Beating Lotte Kopecky (Team SD Worx) and Silvia Persico (Valcar-Travel & Service) to the line, Vos took the 32nd Giro Donne stage win of her career.
The last attacker was caught on the climb to Bergamo Alta, and Elisa Longo Borghini (Trek-Segafredo) put in an attack on the steepest part that only Vos could follow.
Mavi García (UAE Team ADQ) joined the two over the top and kept the move going into the descent as maglia rosa Annemiek van Vleuten (Movistar Team) had been impeded by a crash and lost contact with the best.
On the descent to the finish, Van Vleuten picked up riders and led a group of eight in a furious chase, catching the front trio just before the flamme rouge. In the final kilometre, Vos shut down a move by Kristen Faulkner (Team BikeExchange-Jayco), then launched her own sprint to avoid becoming boxed in – and won.
“I’m still catching my breath,” said Vos after the finish. “It was all the time trying to stay in front before the climb on the local lap, and then it was already a sprint before we hit the last climb, another sprint up the climb, and then another sprint here to the line. It was quite hard, but it’s very nice to take the victory.
“The team had a lot of confidence and trust in me, then you really want to finish it off. You can’t expect to take two victories in the Giro Donne, and the pressure was off after the first one, but there’s always a next chance, and you want to go for that. I am very happy that it worked out.”
How it unfolded
The stage started in Sarnico, hometown of Elisa Balsamo (Trek-Segafredo), who was presented with a cake at the sign-in ceremony. After a neutral section, riders would do five laps of a circuit with the third-category San Pantaleone climb before heading to Bergamo, where the climb through the old city threw up a final difficulty before the finish after 114.7 km.

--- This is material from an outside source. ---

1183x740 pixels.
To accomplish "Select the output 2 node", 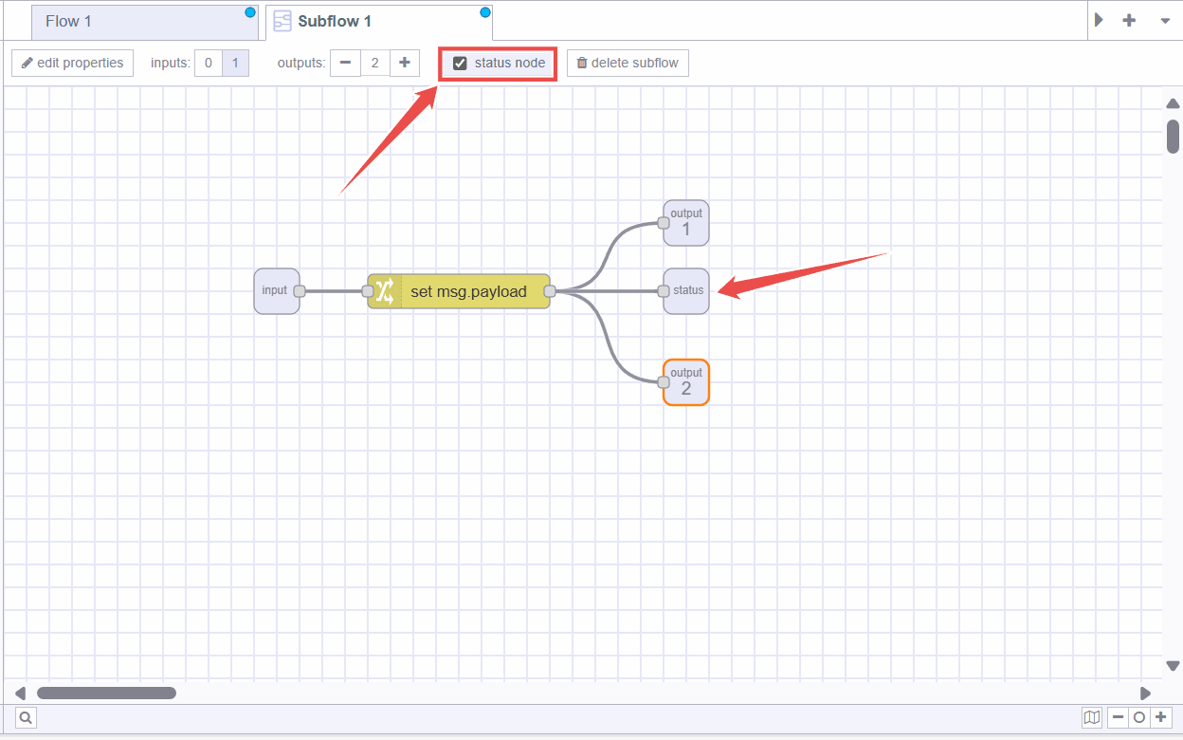I will coord(685,381).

There were several attempts to get away on the circuit, but none of them lasted long, and Elise Chabbey (Canyon-SRAM) won the first four mountain sprints, putting her in the lead in the mountain classification.
Alessia Vigilia (Top Girls Fassa Bortolo) attacked on the fifth lap and had a lead of more than a minute on the peloton, with Markéta Hájková (BePink) and Eukene Larrarte (Bizkaia Durango) chasing in between, but they were all caught on the San Pantaleone climb. Van Vleuten led the peloton over the top, and the fast descent opened gaps in the peloton. Juliette Labous (Team DSM) attacked once the race was on the flat again, and Faulkner, Anouska Koster (Team Jumbo-Visma), and Niamh Fisher-Black (Team SD Worx) followed her.

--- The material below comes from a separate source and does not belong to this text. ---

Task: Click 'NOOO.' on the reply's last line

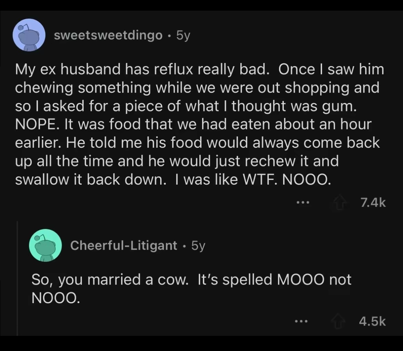Action: coord(55,298)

This group was caught just before the intermediate sprint where Marta Cavalli (FDJ Nouvelle-Aquitaine Futuroscope) cleverly took three bonus seconds. In the calm before the final climb, Victoire Berteau (Cofidis) was next to attack and continuously increased her lead on the peloton where Giorgia Bariani (Top Girls Fassa Bortolo) as well as Catalina Soto (Bizkaia Durango) and Beatrice Rossato (Isolmant-Premac-Vittoria) went on the chase.
Berteau was 1:03 minutes ahead with 12 km to go but faltered quickly once she was on the climb to Bergamo Alta and was caught just before the medieval city gate 4km from the finish.
Just as Berteau was reeled in, Chabbey crashed at the start of the cobbled section, forcing Van Vleuten to click out with her left foot to steady herself, then get going again.
Lucinda Brand (Trek-Segafredo) led the race into the steepest part of the climb where her teammate Longo Borghini launched a ferocious attack that only Vos could follow and Niamh Fisher-Black (Team SD Worx) had to leave a gap. García bridged to the front over the top and immediately went to the front in order to gain time in the general classification.
Behind this group, Van Vleuten was chasing hard to defend her maglia rosa, picking up Faulkner, Kopecky, Persico, Amanda Spratt (Team BikeExchange-Jayco), Cecilie Uttrup Ludwig, Marta Cavalli (both FDJ Nouvelle-Aquitaine Futuroscope), and Fisher-Black on the descent and closing the gap with one kilometre to go.
Faulkner’s attack on the final kilometre was shut down by Vos, who then sprinted from Faulkner’s wheel and won her 32nd Giro stage with ease. She also took the lead in the points classification.